SMS 2000, MURAH LAGI…
Oleh Aji Setiakarya
 
Semenjak program Jaban meluncur awal Desember lalu, setiap hari Senin, sebelum masuk kuliah saya mesti singgah terlebih dahulu  ke lover koran  satu-satunya yang ada di depan kampus saya. Padahal sebelumnya, saya membaca koran setelah pulang dari kampus atau setelah sholat isya di rumah. Pilihan ini saya ambil karena di rubrik Harian Radar Banten ada ulasan polling sms bakal calon Gubernur Banten.
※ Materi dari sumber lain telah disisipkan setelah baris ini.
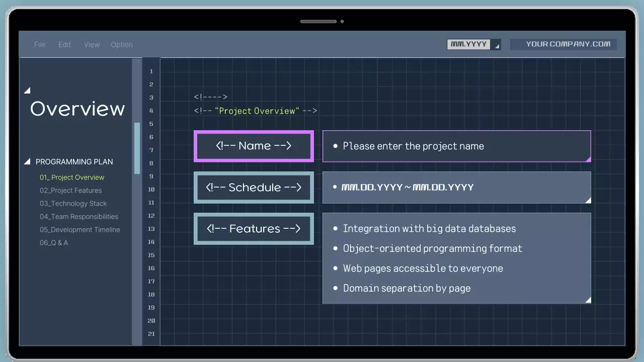Click the project name input field
644x362 pixels.
(456, 146)

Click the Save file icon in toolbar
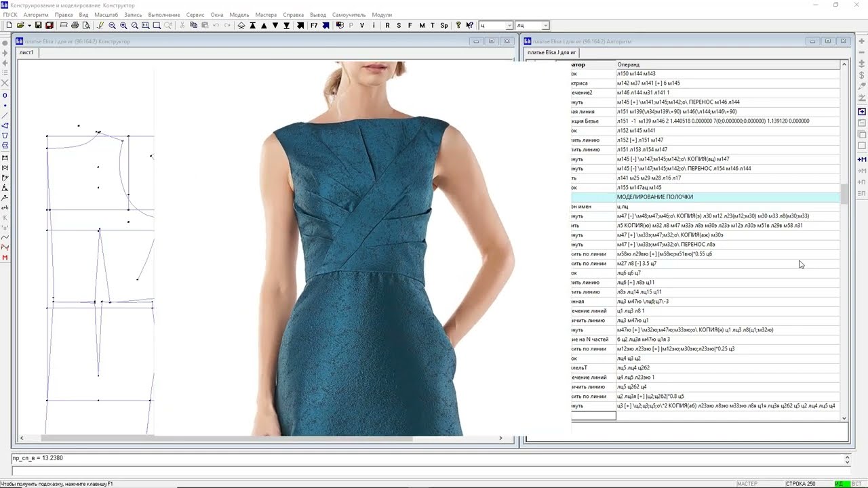39,26
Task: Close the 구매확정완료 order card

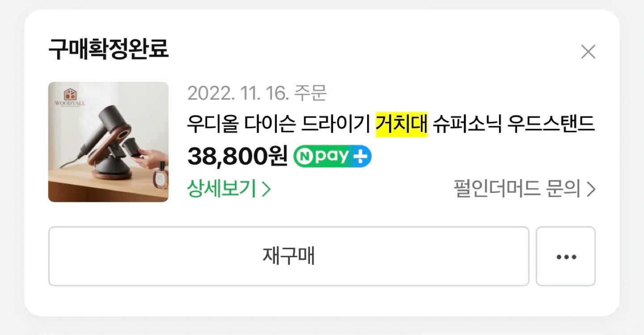Action: (x=588, y=52)
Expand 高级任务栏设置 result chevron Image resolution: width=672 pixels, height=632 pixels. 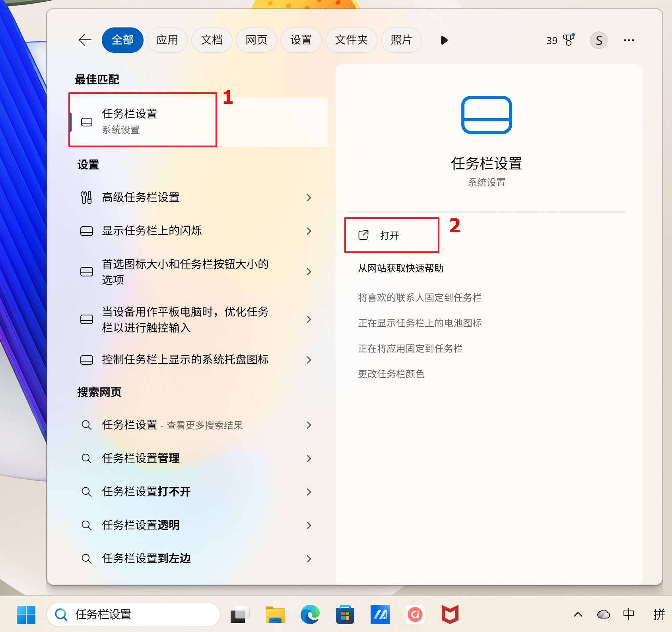[x=309, y=198]
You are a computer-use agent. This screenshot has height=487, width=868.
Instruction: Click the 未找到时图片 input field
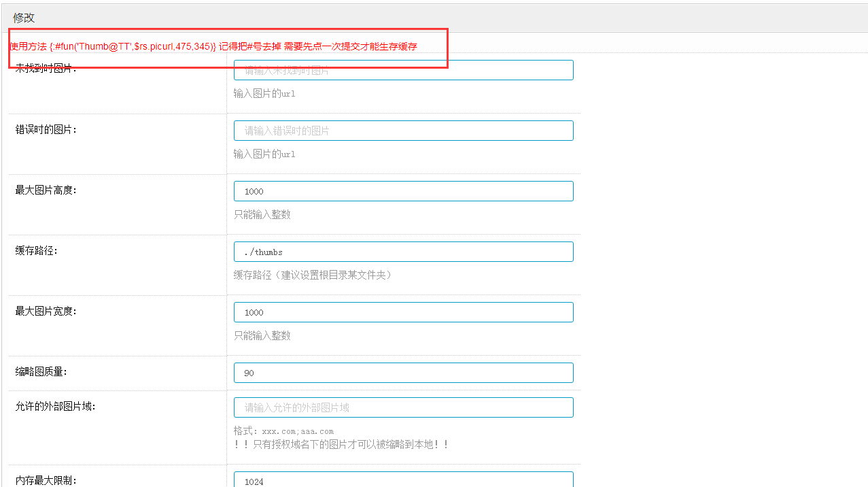[x=403, y=70]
Saya ingin segera mengetahui  ulasan hasil polling yang diselenggarakan oleh Jaring Aspirasi Masyarakat Banten (JABAN). Kebetulan yang mengelolanya adalah dosen yang mengajar saya. Sehingga  rasa ingin mengetahui informasi itu  menggebu-gebu.
            Saya terus mengikuti perkembangan JABAN di koran ini dan beberapa radio lokal. Saya juga kadang bertanya dan bertukar pendapat pada Pak Ikhsan, direktur Lembaga Kajian Sosial Politik Untirta yang juga salah satu pencetus program JABAN ini. Mengenai tujuan, program kerja dan segala yang berhubungan dengan JABAN. Terutama soal polling sms.
Ada nada tulus dan  mulia yang seringkali meluncur dari mulut Pak Ikhsan, Abdul Malik, dan beberapa pencetus JABAN lainnya, bahwa tujuan dibentuknya JABAN adalah dalam mewujudkan cita-cita demokrasi yang selama ini hanya menjadi simbol belaka, terbengkalai. JABAN ingin orang  yang memimpin Banten adalah sosok yang memiliki kepribadian baik dan jujur. Pemimpin yang  memiliki komitmen yang tegas dalam membela kepentingan masyarakat. Seorang decisian maker yang memiliki kredibilitas, kompetensi dan responsibility serta spiritual yang teruji.  Secara lebih luas  JABAN memimpikan civil society di Banten ini. Suatu keadaan masyarakat yang memiliki hubungan sinergi dan partipasi  yang baik antara pemerintah sebagai pengelola negara  dengan masyarakat, LSM, mahasiswa dan seluruh komponen negara sehingga terwujud masyarakat makmur sentosa. Sebuah cita-cita yang  terpuji dan layak kita sokong.
 
Apakah Polling Sms  Efektif?
Ada sejejer agenda yang sudah dipublikasikan JABAN. Diantaranya sms polling, focus group discussuion,  talkshow, book release dan MPP. Dari beberapa agenda, polling sms adalah program yang paling banyak menuai kritik dari bebarapa akademisi, lembaga-lembaga kajian juga teman-teman saya dikampus.
Banyak kelompok yang mendukung. Tapi tak sedikit pula yang menertawai bahkan menuduh macam-macam dengan polling sms ini. Muhammad Naim, yang mengatakan dirinya dari forum pendidikan pembelajaran politik pernah berkomentar di koran ini  bahwa polling sms ini seperti Kontes Dangdut Indonesia (KDI) yang ada di TPI.
Saya tidak sepenuhnya sepakat dengan pernyataan Pak Naim. Karena, bagaimanapun kemajuan teknologi informasi (keberadaan telpon selular dan website)   memberikan sumbangsih yang cukup besar dalam rekonstruksi demokrasi. Atau dalam bahasa Antonhy Giddens,  pendemokrasian demokrasi (Gidden, 1999). Dengan polling sms ini,  sebagian masyarakat dapat  memberikan informasi  yang diketahui tentang sosok calon gubernur kepada masyarakat lainnya. Sehingga masyarakat luas bisa menimbang dan memilih secara tepat calon yang pantas menjadi pemimpin Banten.   Polling sms ini akan mempengaruhi pemilih dalam menentukan pilihannya sehingga membawa demokratisasi yang lebih baik di  Banten.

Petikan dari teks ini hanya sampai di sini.